YOUR TASK ▸
Word for word, return the lines from the start of the entries below through the line that has "The image size is (498, 280).".

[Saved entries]
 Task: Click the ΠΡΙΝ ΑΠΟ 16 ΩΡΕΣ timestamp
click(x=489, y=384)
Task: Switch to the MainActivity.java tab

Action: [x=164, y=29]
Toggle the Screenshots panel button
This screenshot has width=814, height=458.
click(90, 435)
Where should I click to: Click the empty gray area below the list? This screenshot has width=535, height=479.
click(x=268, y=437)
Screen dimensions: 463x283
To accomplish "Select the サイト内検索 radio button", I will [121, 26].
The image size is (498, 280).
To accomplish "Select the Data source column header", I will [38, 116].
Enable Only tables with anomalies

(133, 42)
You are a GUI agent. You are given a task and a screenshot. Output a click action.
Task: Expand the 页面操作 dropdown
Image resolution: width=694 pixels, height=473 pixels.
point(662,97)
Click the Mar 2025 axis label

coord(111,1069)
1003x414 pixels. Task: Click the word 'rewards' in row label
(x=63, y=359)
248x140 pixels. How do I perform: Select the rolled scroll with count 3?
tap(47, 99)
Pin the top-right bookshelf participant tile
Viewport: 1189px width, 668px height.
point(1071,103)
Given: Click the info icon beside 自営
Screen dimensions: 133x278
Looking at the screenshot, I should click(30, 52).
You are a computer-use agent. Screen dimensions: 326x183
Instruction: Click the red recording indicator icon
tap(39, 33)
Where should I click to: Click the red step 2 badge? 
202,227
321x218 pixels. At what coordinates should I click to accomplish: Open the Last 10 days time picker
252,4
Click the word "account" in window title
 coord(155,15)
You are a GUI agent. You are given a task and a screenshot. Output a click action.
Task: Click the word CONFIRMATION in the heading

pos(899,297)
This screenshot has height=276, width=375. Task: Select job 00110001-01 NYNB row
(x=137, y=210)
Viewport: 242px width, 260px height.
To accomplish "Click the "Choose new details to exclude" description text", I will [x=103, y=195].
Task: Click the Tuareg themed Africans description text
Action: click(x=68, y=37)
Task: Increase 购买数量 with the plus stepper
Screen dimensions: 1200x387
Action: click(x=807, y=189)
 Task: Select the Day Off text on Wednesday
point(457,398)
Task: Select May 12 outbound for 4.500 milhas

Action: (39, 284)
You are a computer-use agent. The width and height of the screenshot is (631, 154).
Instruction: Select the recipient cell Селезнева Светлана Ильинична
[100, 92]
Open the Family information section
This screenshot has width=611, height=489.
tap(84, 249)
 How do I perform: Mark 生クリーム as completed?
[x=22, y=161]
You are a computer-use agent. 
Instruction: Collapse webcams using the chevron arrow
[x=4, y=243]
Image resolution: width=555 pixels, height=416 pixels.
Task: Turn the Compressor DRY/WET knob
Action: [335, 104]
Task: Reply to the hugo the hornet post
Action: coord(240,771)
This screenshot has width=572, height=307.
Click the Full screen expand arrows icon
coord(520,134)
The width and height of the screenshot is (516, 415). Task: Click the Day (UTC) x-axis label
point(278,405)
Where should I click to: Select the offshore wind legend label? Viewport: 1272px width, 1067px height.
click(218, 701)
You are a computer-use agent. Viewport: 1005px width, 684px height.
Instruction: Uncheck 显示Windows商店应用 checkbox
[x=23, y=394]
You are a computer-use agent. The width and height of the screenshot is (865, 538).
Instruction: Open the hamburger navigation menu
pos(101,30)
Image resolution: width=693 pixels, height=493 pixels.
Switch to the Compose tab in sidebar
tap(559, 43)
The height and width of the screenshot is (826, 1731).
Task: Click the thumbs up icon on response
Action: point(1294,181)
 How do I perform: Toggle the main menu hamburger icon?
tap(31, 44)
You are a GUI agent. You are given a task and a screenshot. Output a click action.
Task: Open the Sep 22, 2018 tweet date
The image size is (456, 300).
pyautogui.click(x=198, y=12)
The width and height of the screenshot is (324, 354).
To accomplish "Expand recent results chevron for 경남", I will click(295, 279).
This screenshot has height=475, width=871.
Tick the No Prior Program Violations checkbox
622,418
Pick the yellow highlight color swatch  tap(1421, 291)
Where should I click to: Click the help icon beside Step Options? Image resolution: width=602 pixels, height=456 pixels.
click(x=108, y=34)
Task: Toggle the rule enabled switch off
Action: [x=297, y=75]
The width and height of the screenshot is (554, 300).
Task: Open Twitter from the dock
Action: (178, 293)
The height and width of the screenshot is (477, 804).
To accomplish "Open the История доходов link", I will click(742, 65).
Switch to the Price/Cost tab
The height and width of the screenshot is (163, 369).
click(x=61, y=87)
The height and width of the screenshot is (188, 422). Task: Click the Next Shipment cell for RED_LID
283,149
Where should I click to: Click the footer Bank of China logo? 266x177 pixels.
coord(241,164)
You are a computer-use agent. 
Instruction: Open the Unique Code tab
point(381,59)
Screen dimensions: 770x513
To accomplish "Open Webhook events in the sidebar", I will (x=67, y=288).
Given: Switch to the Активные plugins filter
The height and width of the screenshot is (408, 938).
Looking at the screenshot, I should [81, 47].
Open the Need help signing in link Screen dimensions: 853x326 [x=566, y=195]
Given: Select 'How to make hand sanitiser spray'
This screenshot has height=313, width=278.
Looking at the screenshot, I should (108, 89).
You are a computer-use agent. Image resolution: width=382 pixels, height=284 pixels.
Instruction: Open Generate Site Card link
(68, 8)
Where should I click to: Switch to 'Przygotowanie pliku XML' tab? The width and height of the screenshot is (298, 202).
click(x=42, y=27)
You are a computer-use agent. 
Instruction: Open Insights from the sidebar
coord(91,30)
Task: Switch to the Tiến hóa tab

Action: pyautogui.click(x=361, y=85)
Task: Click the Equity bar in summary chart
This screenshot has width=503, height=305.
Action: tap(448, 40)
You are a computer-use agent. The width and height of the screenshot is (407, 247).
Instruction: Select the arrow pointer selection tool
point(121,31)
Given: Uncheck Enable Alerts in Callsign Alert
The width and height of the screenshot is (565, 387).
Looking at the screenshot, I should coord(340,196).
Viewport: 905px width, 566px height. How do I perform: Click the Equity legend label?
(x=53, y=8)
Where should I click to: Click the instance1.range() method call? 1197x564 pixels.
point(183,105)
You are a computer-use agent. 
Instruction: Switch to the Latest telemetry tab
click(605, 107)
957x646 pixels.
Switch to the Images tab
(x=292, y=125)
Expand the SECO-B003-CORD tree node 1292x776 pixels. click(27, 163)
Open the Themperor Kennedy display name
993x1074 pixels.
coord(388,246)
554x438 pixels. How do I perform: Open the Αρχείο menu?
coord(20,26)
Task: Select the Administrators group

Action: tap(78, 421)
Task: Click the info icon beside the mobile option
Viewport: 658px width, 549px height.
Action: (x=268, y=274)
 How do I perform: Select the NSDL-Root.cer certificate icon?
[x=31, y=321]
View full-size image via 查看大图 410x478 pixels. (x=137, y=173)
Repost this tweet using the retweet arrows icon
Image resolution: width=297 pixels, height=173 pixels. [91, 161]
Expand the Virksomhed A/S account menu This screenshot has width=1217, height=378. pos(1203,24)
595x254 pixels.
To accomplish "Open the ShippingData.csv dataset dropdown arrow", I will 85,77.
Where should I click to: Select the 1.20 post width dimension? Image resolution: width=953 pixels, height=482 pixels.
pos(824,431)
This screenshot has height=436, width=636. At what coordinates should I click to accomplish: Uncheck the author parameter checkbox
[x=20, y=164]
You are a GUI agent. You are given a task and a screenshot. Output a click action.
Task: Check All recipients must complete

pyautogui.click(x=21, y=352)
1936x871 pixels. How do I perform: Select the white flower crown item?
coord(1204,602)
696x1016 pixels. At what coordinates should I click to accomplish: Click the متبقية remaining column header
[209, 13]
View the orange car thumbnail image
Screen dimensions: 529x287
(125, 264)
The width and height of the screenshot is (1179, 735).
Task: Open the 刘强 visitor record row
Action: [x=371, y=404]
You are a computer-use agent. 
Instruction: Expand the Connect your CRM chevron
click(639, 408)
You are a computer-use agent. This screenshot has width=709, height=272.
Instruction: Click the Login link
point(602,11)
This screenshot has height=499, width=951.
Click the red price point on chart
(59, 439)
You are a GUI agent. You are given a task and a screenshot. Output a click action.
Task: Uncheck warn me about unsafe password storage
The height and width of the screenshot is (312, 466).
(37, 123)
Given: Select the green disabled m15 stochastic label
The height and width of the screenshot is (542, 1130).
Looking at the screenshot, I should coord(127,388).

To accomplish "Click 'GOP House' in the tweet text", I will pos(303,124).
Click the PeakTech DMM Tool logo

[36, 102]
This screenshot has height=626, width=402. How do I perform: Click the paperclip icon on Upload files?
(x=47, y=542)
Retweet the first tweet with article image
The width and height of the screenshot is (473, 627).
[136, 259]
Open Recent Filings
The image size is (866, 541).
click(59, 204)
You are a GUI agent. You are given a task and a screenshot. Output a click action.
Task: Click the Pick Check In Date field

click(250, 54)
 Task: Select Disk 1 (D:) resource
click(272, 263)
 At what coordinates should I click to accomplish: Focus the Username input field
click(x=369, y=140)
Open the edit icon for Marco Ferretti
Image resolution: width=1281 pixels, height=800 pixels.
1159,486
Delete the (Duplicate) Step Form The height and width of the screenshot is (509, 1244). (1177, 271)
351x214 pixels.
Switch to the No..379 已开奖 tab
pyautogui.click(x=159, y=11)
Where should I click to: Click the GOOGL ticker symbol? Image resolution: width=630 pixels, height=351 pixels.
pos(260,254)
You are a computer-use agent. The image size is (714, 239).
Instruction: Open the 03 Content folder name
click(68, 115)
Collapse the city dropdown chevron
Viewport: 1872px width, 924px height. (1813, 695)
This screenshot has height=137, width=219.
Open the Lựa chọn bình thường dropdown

ANSWER AREA ▸
 Task: Click the ΠΡΙΝ ΑΠΟ 16 ΩΡΕΣ timestamp
click(x=489, y=384)
Task: Switch to the MainActivity.java tab

Action: [x=164, y=29]
Toggle the Screenshots panel button
This screenshot has width=814, height=458.
click(90, 435)
Where should I click to: Click the empty gray area below the list? This screenshot has width=535, height=479.
click(x=268, y=437)
Screen dimensions: 463x283
To accomplish "Select the サイト内検索 radio button", I will [121, 26].
The image size is (498, 280).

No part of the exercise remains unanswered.